At present, the market of fiber optic transceivers is fairly mature. And thanks to the MSA (Multi-Source Agreement), end users have more choice when selecting vendors as you not have to pay more money to purchase the fiber optic transceivers directly from system vendors, but get the same performance.
The modern mega-scale data centers typically have 10G access ports that interface to 40G switching fabrics. But the 25G access ports and 100G switching fabrics are accelerating in the near future. In data center, an important factor to determine the applications of fiber optic transceiver is form factor. Today’s data centers have consolidated around transceivers in the SFP (Small Form-factor Pluggable) form factor for server access and around QSFP (Quad Small Form Pluggable) transceivers for switch-to-switch interconnects. In addition, direct attach copper cables are typically used when the distance to the access port is less than 5 m while active optical cables (AOCs) can be used for longer reaches.
SFP+ (Enhanced Small Form-factor Pluggable ) transceiver plays a key role in 10G transmission with its advantage of compactness, performance and cost savings. They are widely used in 10G access ports for a long time. However, the situation will be changed in the near future when the access speed increases to 25G and the 10G access ports turn to SFP28. What’s more, the ecosystem around 25G lanes will be expected to leverage in applications such as next-generation enterprise networks that will drive demand for SFP28 modules operating over Single-Mode fiber (SMF) for reaches of 10 km to 40 km.
QSFP transceiver is a parallel transceiver which accept 4 electrical input lanes, and operate at 4 x 10 Gbps. Today, 40G QSFP+ is widely deployed in data center switching fabrics and ramping up hard as data centers deploy 40GbE, particularly as a high-density 10G interface via breakout cables. However, IHS Infonetics released a research in May this year which said QSFP28 modules will be deployed in high volumes as data centers transition from 40G to 100G switching fabrics starting in 2016. What’s QSFP28? As we know, the first-generation QSFP transceivers are equipped with four Tx and Rx and each channel has a rate of 10 Gbps. But now each channel of QSFP can transmit and receive data up to 28 Gbps thanks to the development of technology. This type of transceiver is called QSFP28 which is a new trend for 100G applications.

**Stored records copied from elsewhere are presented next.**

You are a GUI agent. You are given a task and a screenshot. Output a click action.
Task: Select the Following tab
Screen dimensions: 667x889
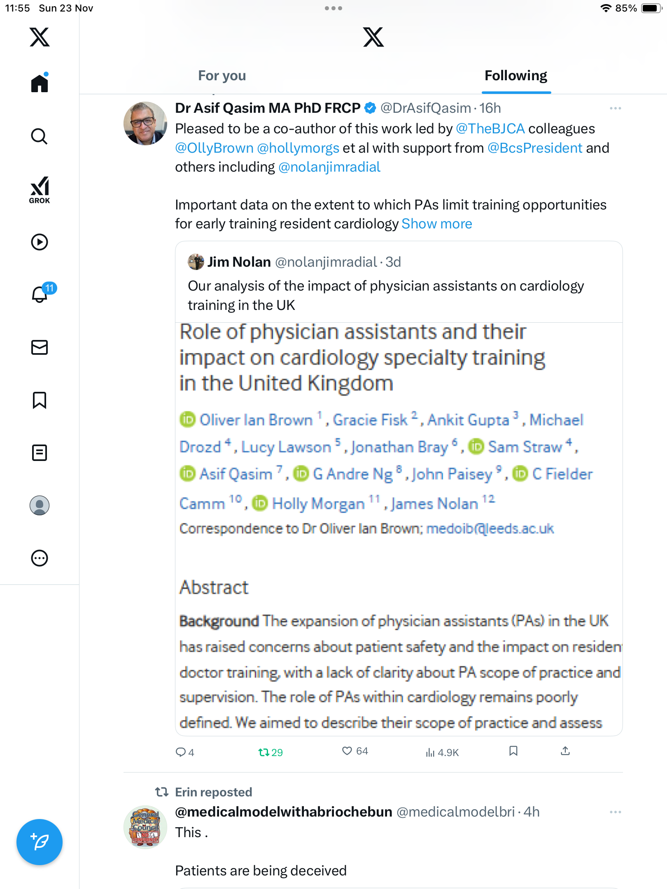click(515, 76)
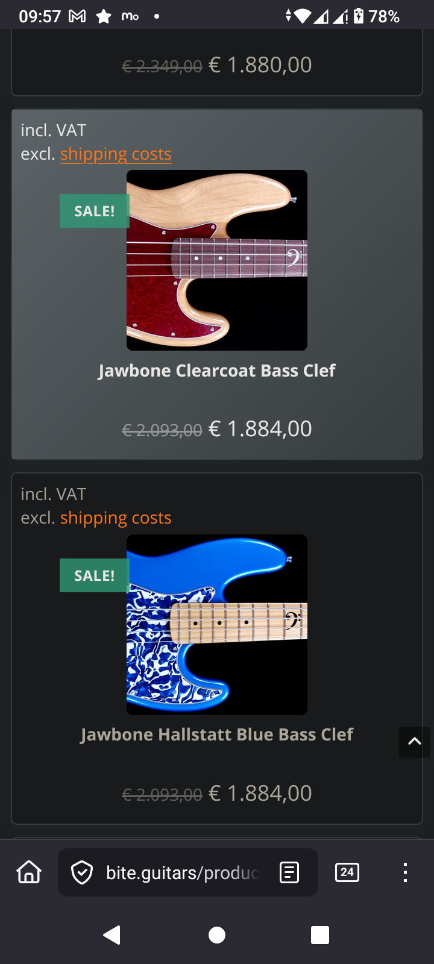Image resolution: width=434 pixels, height=964 pixels.
Task: Tap the scroll-to-top chevron button
Action: 415,742
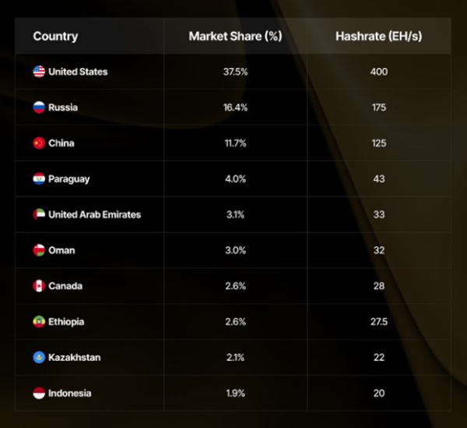Screen dimensions: 467x428
Task: Select the Country column header
Action: pos(55,37)
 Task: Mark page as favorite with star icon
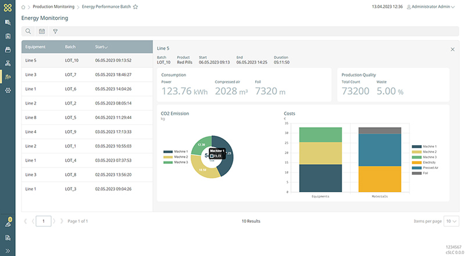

Actually, the first way to achieve 100G is “10GbE-40GbE-100GbE”. The first fiber optic transceivers that were shipped with 100G transceivers were CFP (100 Gbps, 10 x 10G lane electrical interface as defined in 802.3ba). But CFP2 soon came along and achieved 5 x 25G (or 10 x 10G) lane electrical interface while it reduced the form factor by half of CFP. Even so, it costs too expensive and the its footprint is too large to trigger mass deployment. After CFP2, CFP4 which is half the size of the CFP2 has been launched. Meanwhile, there is another form factor namely QSFP28 mentioned above competing with it. At present, CFP4 and QSFP28 seems to be neck and neck. QSFP28 has the density advantage over CFP4, but CFP4’s higher maximum power consumption gives it the advantage on longer reach optical distances. In addition, in data center, there is another trend that nearly all link lengths are less than 2km. Thus for intra-connection as well as the aggregation switch design, although there are still some technical issues of QSFP28 waiting to be solved, QSFP28 transceivers which have almost the same size of QSFP+ seem to be a superior choice for data center applications.
Today the optical industry buzz is all about “beyond 100G” bit rates. The next data center developments will be following the 4x trend set by 40 G and 100 G, e.g. 200 G, 400 G etc. Fiber optic transceivers also should be considered beyond 100G to satisfy the demands. One of the most important metric for data center switches is the front panel bandwidth, which is the aggregate bandwidth of all transceivers that can fit in a 19″ wide and 1RU tall switching hardware. Generally, a common switch can accommodate 32 QSFP ports on the front panel. If the ports are QSFP+, the corresponding front panel bandwidth is 1.28 Tbps (32 x 40 Gbps). With the upgrade to QSFP28, this bandwidth increases to 3.2 Tbps (32 x 100 Gbps).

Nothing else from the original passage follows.